┌─ GIVEN ENTRIES

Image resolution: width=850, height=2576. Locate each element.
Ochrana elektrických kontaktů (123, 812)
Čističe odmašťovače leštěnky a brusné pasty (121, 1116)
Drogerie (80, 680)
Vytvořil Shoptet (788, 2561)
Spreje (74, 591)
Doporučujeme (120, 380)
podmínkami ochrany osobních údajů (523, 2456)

└─
┌─ GIVEN ENTRIES

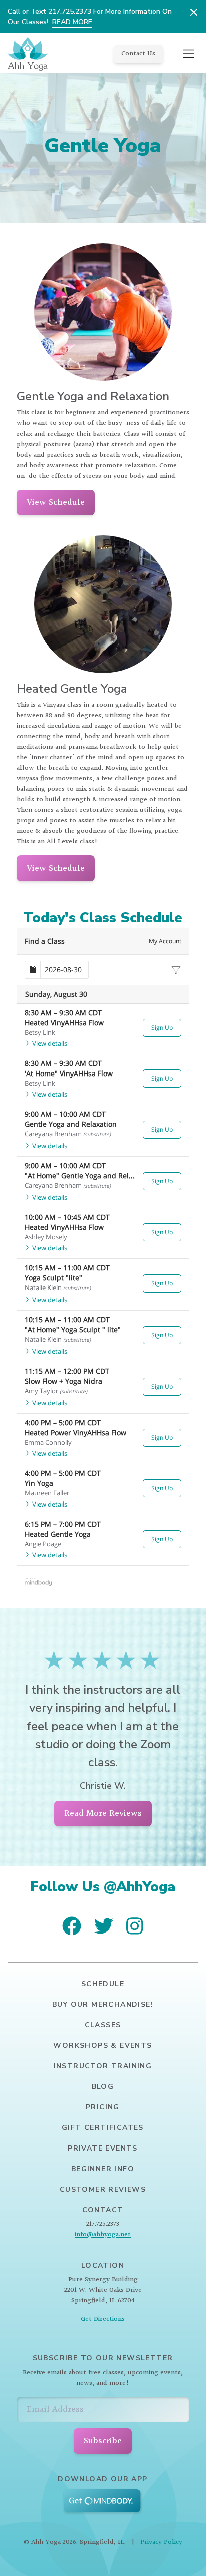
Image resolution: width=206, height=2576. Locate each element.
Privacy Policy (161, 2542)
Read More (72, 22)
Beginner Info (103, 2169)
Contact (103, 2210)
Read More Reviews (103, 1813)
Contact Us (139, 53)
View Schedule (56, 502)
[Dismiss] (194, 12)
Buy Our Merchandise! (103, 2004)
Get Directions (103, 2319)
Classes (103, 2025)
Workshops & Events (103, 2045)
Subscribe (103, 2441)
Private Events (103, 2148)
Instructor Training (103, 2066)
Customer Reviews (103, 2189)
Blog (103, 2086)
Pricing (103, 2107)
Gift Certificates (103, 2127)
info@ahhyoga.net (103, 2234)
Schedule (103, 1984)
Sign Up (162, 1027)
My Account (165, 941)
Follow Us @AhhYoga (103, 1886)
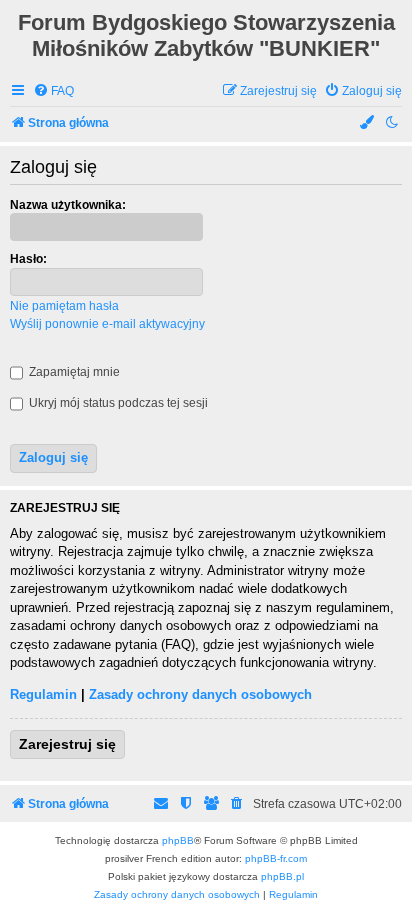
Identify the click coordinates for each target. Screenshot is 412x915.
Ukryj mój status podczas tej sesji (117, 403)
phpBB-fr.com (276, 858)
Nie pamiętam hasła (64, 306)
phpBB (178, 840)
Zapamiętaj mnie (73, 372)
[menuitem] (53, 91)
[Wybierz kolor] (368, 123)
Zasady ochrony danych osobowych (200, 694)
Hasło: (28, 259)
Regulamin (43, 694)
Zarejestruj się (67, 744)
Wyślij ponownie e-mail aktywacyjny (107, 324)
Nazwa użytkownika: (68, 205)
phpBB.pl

└─
┌─ GIVEN ENTRIES

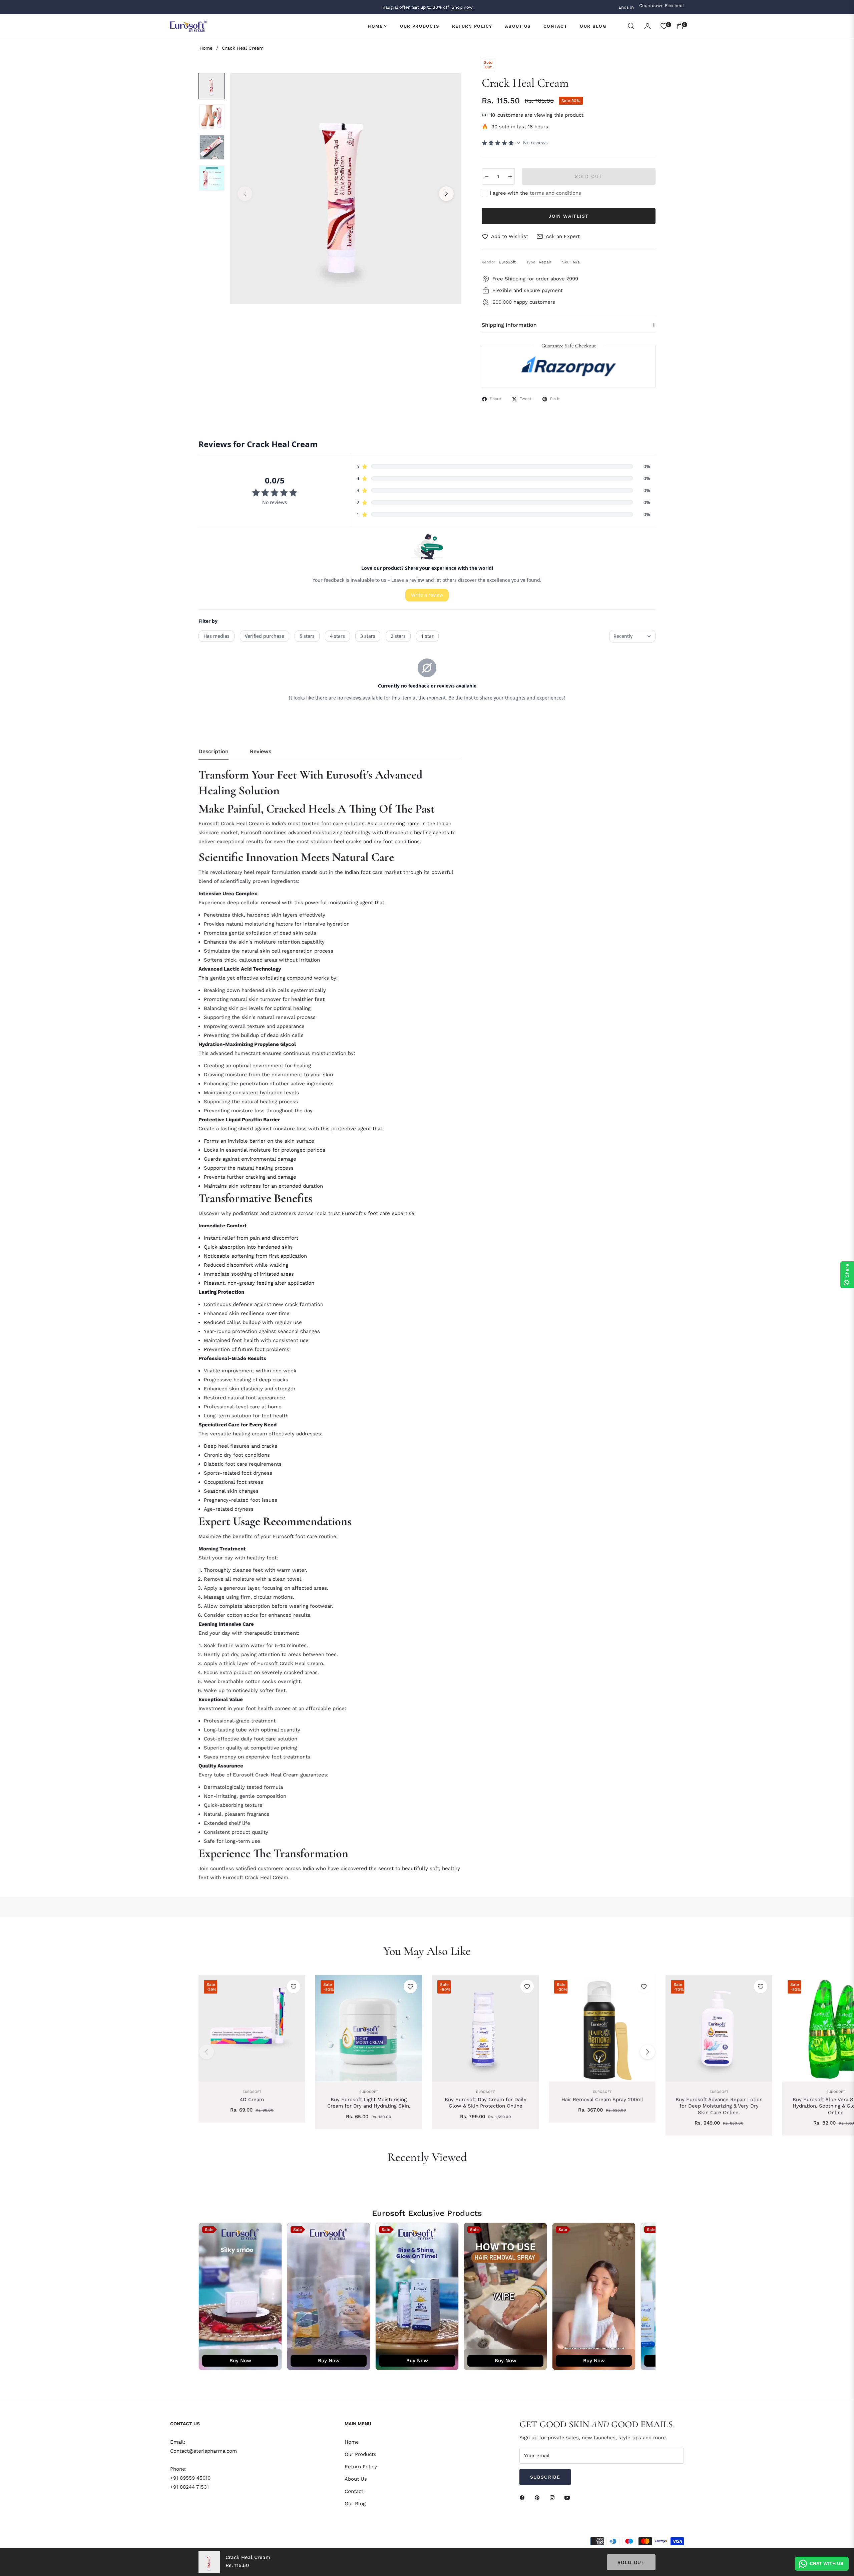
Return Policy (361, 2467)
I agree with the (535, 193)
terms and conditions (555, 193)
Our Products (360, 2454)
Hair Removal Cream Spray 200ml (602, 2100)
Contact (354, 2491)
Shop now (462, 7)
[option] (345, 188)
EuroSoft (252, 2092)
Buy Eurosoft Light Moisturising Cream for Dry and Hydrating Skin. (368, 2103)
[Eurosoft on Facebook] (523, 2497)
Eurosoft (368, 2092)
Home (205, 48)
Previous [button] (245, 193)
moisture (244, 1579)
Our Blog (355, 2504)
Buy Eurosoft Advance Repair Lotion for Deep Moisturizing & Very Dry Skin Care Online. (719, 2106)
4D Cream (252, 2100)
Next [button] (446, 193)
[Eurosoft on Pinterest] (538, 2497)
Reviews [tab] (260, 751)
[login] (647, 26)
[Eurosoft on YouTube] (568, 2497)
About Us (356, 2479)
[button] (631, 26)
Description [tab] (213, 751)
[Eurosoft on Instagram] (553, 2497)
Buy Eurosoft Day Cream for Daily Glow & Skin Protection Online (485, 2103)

└─

[WHAT YOU ARE ASKED TO DO] Copy only this part of the entries above: the line with "Image resolution: width=850, height=2576.", the line with "podmínkami ochrany osobních údajů (523, 2456)", and the lines between, all exactly as written.

[ANSWER TO THE EXERCISE]
Image resolution: width=850, height=2576. Locate each element.
Ochrana elektrických kontaktů (123, 812)
Čističe odmašťovače leštěnky a brusné pasty (121, 1116)
Drogerie (80, 680)
Vytvořil Shoptet (788, 2561)
Spreje (74, 591)
Doporučujeme (120, 380)
podmínkami ochrany osobních údajů (523, 2456)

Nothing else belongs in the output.